6) Do a sample prediction for the most appropriate models and calculate loss functions like MSE, MAPE, MAD to see which of them perform the best in forecasting because that's what we want to do!

7) Make your out-of-sample predictions like a boss and enjoy your results!

Determining whether the trend (or some other component such as seasonality) is deterministic or stochastic is part of the puzzle in time series analysis. I will add a few points to what has been said.

1) The distinction between deterministic and stochastic trends is important because if there is a unit root in the data (e.g. a random run) the test statistics used for inference do not follow the traditional distribution. In this post you will find some details and references.

We can simulate a random walk (stochastic trend where the first differences should be taken), test the significance of the deterministic trend, and find the percentage of cases where the zero of the deterministic trend is discarded. In R we can do:

At a significance level of 5%, we would assume that the zero is rejected 95% of the time. In this experiment, however, it was only rejected ~ 89% of the 10,000 simulated random migrations.

We can use unit root tests to test whether there is a unit root. However, we must be aware that a linear trend can in turn lead to the fact that the zero of a unit root is not rejected. To handle this, the KPSS test looks at the zero point of stationarity around a linear trend.

2) Another topic is the interpretation of the deterministic components in a process in terms of levels or initial differences. The effect of a section is not the same in a linear trend model as it is in a random step. See this post for an illustration.

yt = μ + yt − 1 + ϵt, ϵt∼NID (0, σ2).

yt − iyt

yt === ... μ + yt − 1μ + yt − 2 + ϵt − 1 + ϵt2μ + yt − 2μ + yt − 3 + ϵt − 2 + ϵt − 1 + ϵt3μ + yt − 3 + ϵt − 2 + ϵt − 1 + ϵt

We come to:

yt = y0 + μt + ∑i = 1tϵi


If the graph of a series shows a fairly clear linear trend, we cannot be sure whether this is due to the presence of a deterministic linear trend or to a drift in a randomization process. Supplementary graphs and test statistics should be applied.
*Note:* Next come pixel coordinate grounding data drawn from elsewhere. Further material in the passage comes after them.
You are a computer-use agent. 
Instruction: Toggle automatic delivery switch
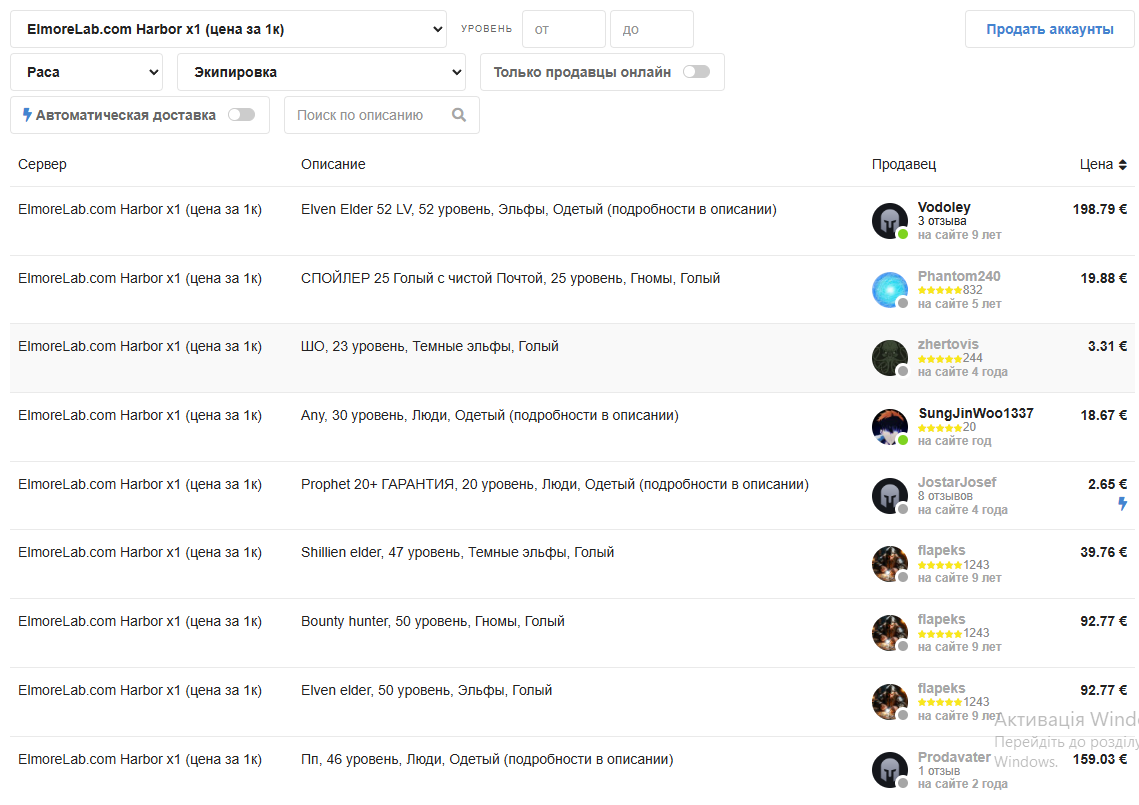(241, 115)
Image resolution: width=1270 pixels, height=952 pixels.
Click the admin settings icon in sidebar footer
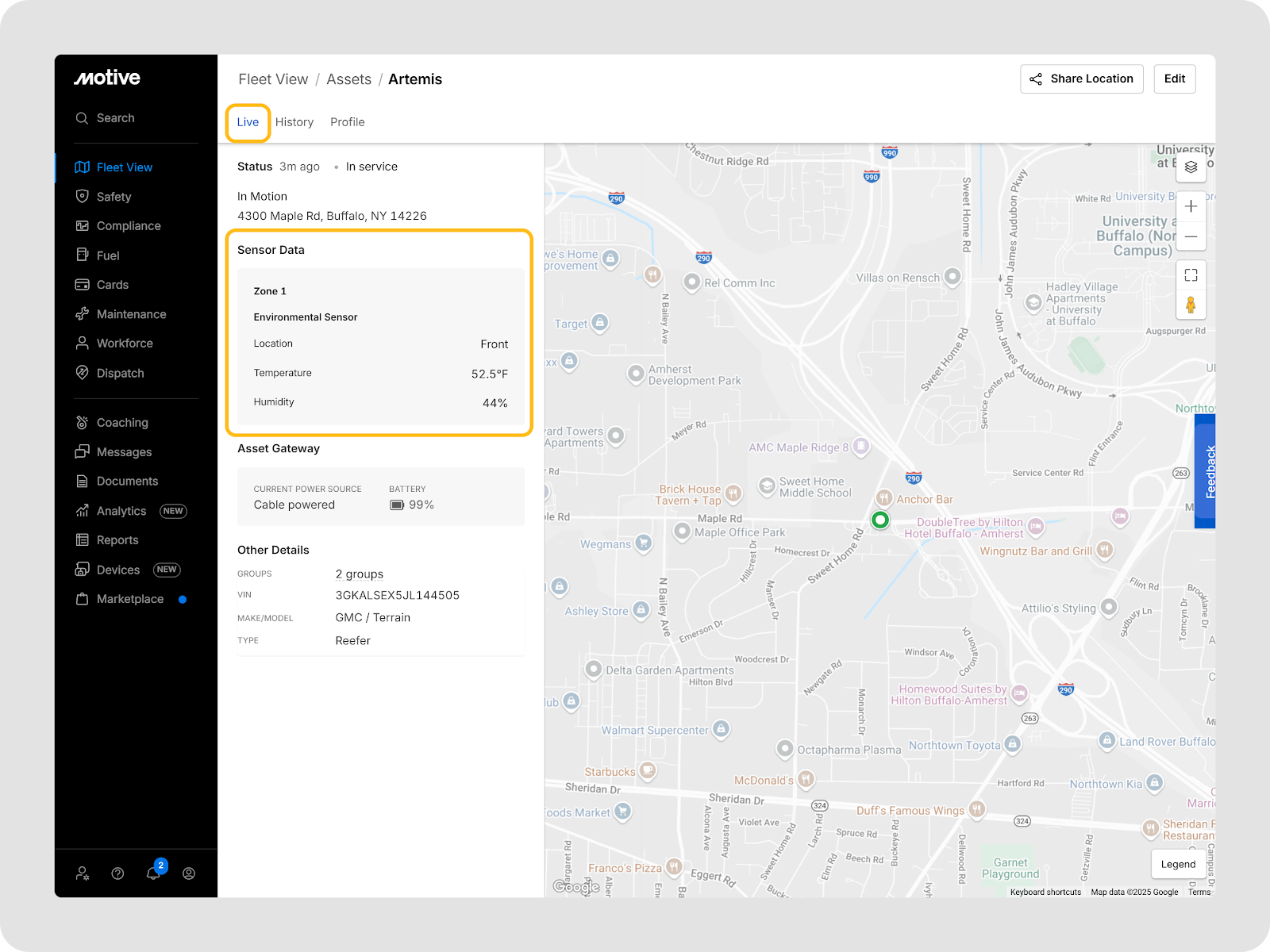83,873
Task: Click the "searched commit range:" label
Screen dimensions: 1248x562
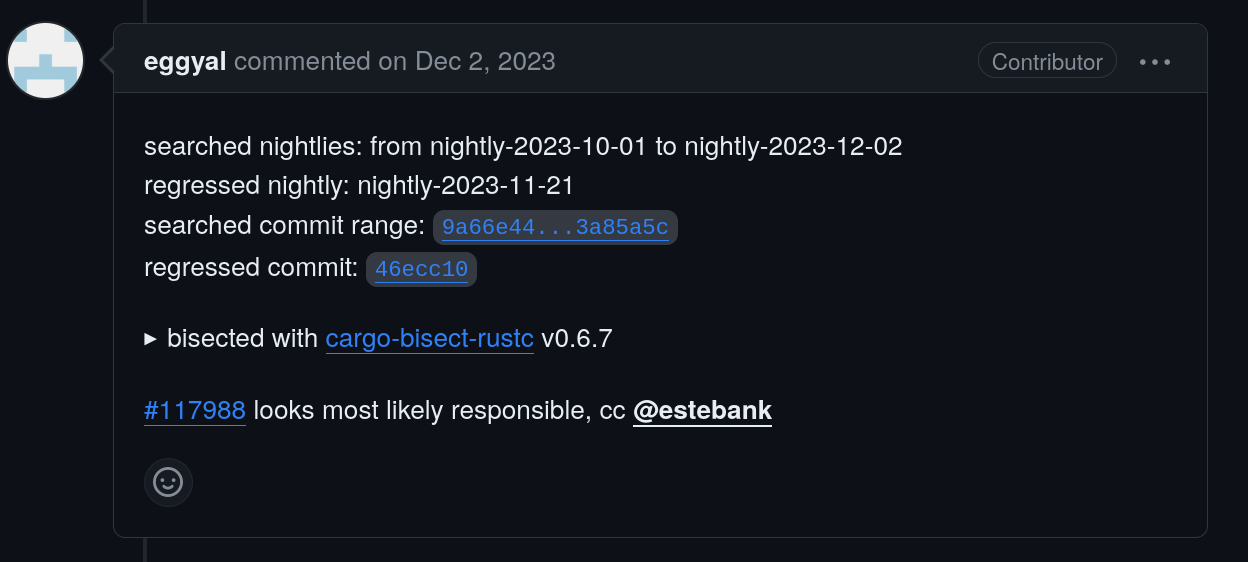Action: click(284, 226)
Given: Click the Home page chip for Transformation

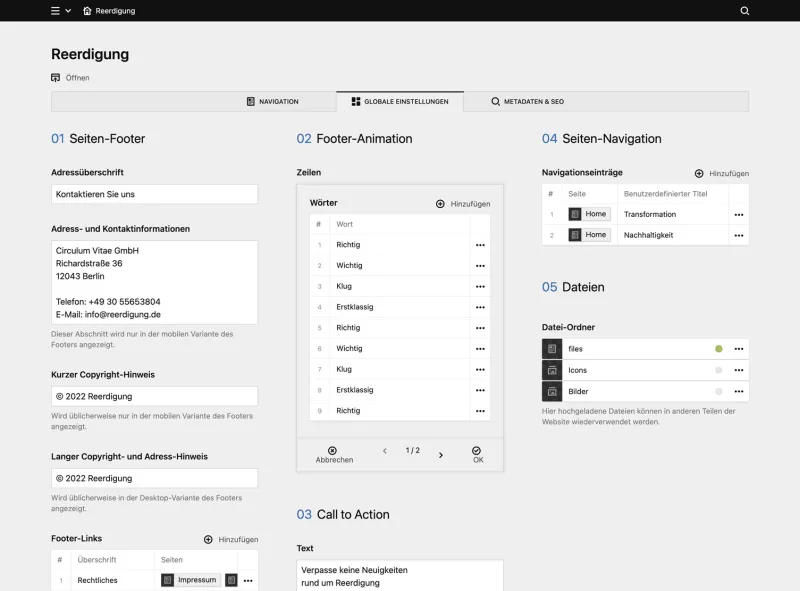Looking at the screenshot, I should (x=589, y=214).
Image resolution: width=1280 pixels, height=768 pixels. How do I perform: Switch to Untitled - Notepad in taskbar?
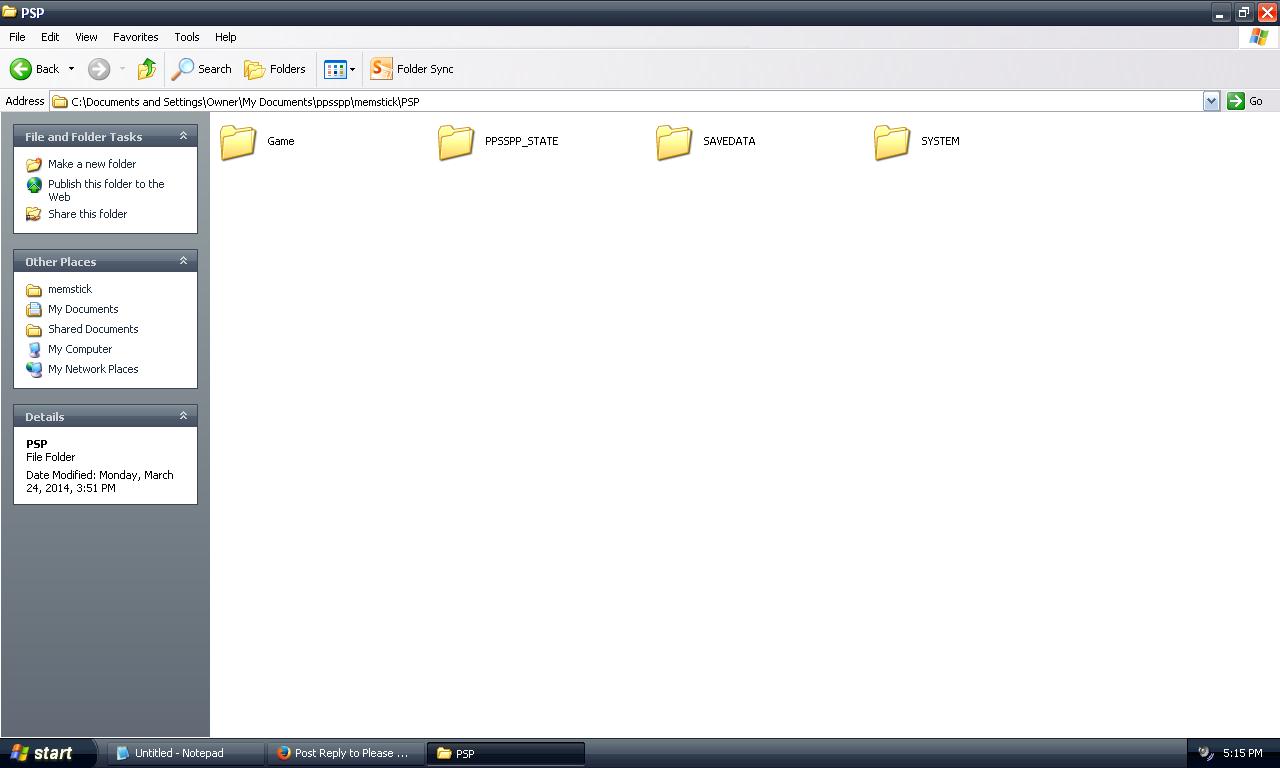tap(180, 753)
There are some precautionary measures to be taken as analysis based on the unit root and other test statistics is not foolproof. Some of these tests can be influenced by deviating observations or level shifts and require the selection of an order of delays, which is not always easy.

As a workaround for this puzzle, I find common practice to capture data differences until the series looks stationary (e.g. the autocorrelation function which should go to zero quickly) and then choose an ARMA model.

Very interesting question, I would also like to know what others have to say. I'm a trained engineer and not a statistician, so someone can check my logic. Since we as engineers would like to simulate and experiment, I was motivated to simulate and test your question.

As shown empirically in the following, the use of a trend variable in ARIMAX canceled the differentiation and made the series trend stationary. Here is the logic I used to check.

  1. Simulated an AR process
  2. A deterministic trend was added
  3. Using ARIMAX, with trend as an exogenous variable, models the above series without differentiation.
  4. Checked the leftovers for white noise and it's purely random

Below is the R code and drawings:

AR (1) Simulated plot

AR (1) with deterministic trend

ARIMAX Residual PACF with trend as exogenous. Residulas are random and no longer have a pattern

As can be seen above, the modeling of the deterministic trend as an exogenous variable in the ARIMAX model makes differentiation superfluous. At least in the deterministic case it worked. I wonder how this would behave with stochastic trends that are difficult to predict or model.

To answer your second question, YES all ARIMA including ARIMAX must be made stationary. At least that's what textbooks say.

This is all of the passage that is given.